June 2020 - Niagara Region ON
Niagara Wine Region Part 1
NIagara Wine Region Part 2
Continuing from St. Catharines, we set out for some wineries, our original intent.
Covid 19 note - this region will be allowed to move to Stage 2 as of this Friday. That means they can open their patios for food and wine with many social distancing rules in place. No tastings as yet. But this is being treated by the wineries as a good experience. No crowds as there won't be any bus tours (yeah) so it will be more of an experience without the crowds.
We named the winery Henry of Pelham after great-great-great grandpa’s son, Henry, who we think had a pretty dry sense of humour, nicknaming himself “Henry of Pelham” after a British Prime Minister. He was quite the entrepreneur, building an inn and tavern on the property and operating a toll road. He raised sheep. And grew grapes—some of the first to be planted in Canada. Our tasting room and wine store are in Henry’s carriage house.
In 1984, when our parents decided to replace Henry’s concord and Niagara grapevines with old world vinifera grapes, the Niagara wine scene hardly existed and there were a lot of naysayers—but we had done our homework. Heat scans proved we had the right conditions, and we bettered our chances by contouring the hills and installing drainage. At the time, we were one of only a few Niagara wineries to make premium wines from our own grapes.
One door in and another to exit. Hands were sanitized by an employee on entrance. Directional lines on the floors.
AND we were allowed to use the restrooms.
A natural progression of events began after Gottfried Hernder emigrated from Germany to western Canada. In 1939, the family moved to the “Grapeview” area of St. Catharines, Ontario, to a mixed fruit farm that included acreage of indigenous grapes.“Fred” Hernder’s boyhood chores would become the foundation for future skills. After the passing of his father, Fred purchased the family farm in 1968, and began the acquisition of others. His success was heralded when he was crowned as the youngest Niagara “GRAPE KING” in 1977. Forever the entrepreneur, Fred began selling not only grapes & juice, but also winemaking supplies to the growing home market as well as wineries.
With the advent of the free trade agreement between the United States and Canada in 1988, local wine producers faced the very real threat of dramatically declining percentages of Ontario grape juice in Ontario wines to imported grapes. This prompted Fred to make 2 important decisions: to replant his acreage with classic Vitis Vinifera & French Hybrid varieties and also to purchase the Victorian cattle barn (circa 1867) on 8th Avenue Louth ~ this, to launch his newest endeavor, that of his own winery.
Lovely spot for a wedding.
This winery did not want you to touch anything, they would bring your items to the cash.
I also bought a bread dipping sauce and a sherry vinegar along with a bottle of wine.

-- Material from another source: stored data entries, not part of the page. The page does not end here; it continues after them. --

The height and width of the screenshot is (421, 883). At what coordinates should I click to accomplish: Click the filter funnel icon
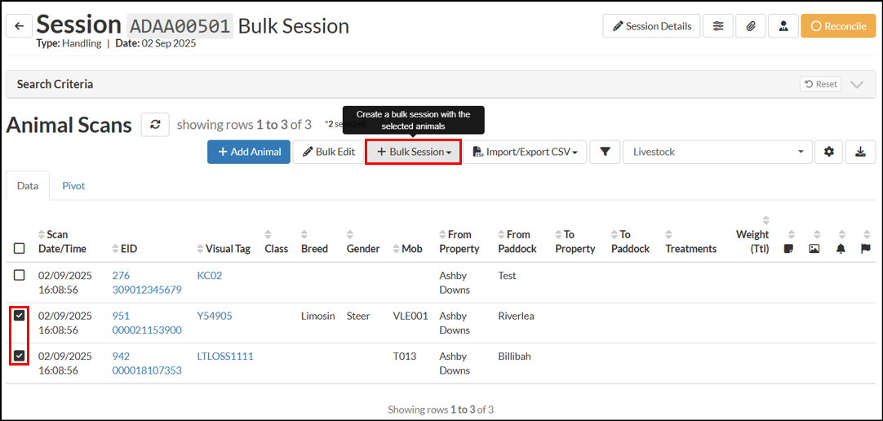(605, 152)
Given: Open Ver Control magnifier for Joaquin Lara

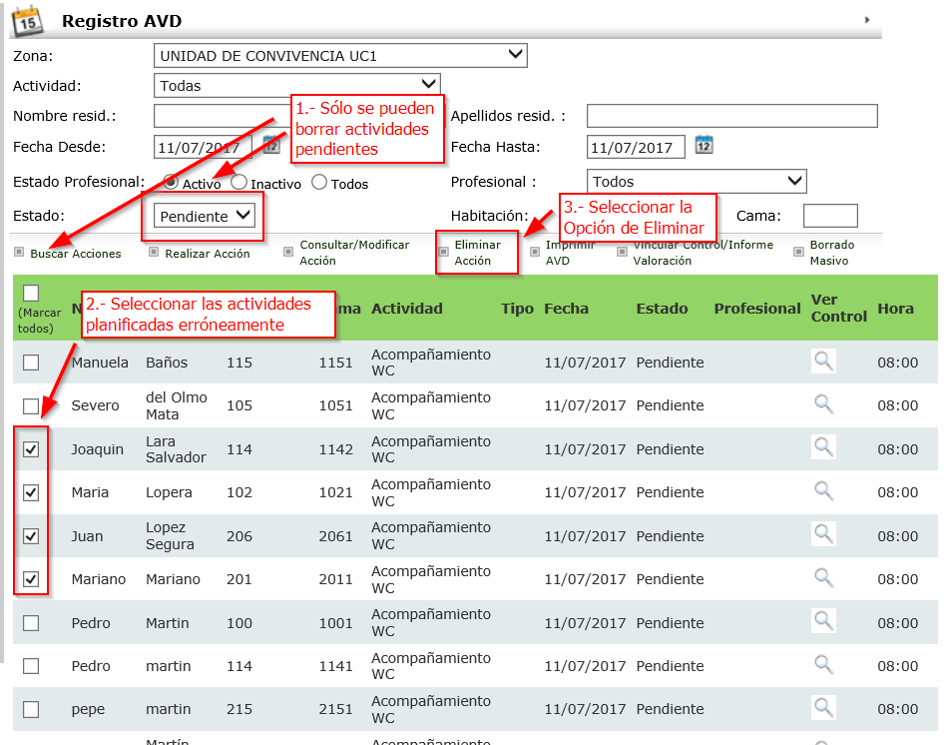Looking at the screenshot, I should pos(823,448).
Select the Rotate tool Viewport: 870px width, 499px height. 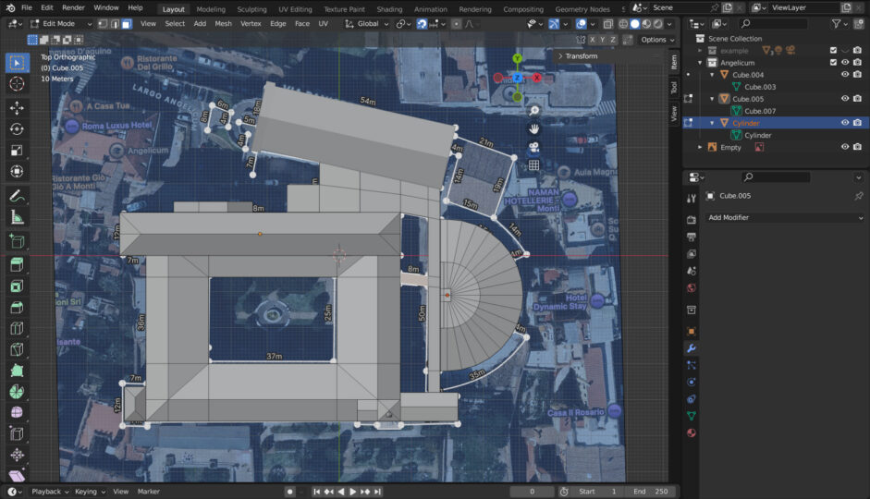17,128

All Hernder table wines are produced from 100% Ontario grapes, and all have attained the V.Q.A. (Vintners Quality Alliance) status.
$15 for 1.5 liter.
13th St. Winery beautiful grounds but their website doesn't give any information about their history.
Part of the vision for 13th Street Winery is to provide our guests with a unique experience that stimulates all the senses, not just taste. With this in mind we designed the grounds surrounding the winery to feature a permanent exhibit of spectacular sculptures. We invite our guests to take a moment, perhaps with a glass of wine in hand, to explore our art collection featuring the works of Karoly Veress, Floyd Elzinga, Dan Solomon, Ken Hall, Ronald Boaks and Ilan Averbuch.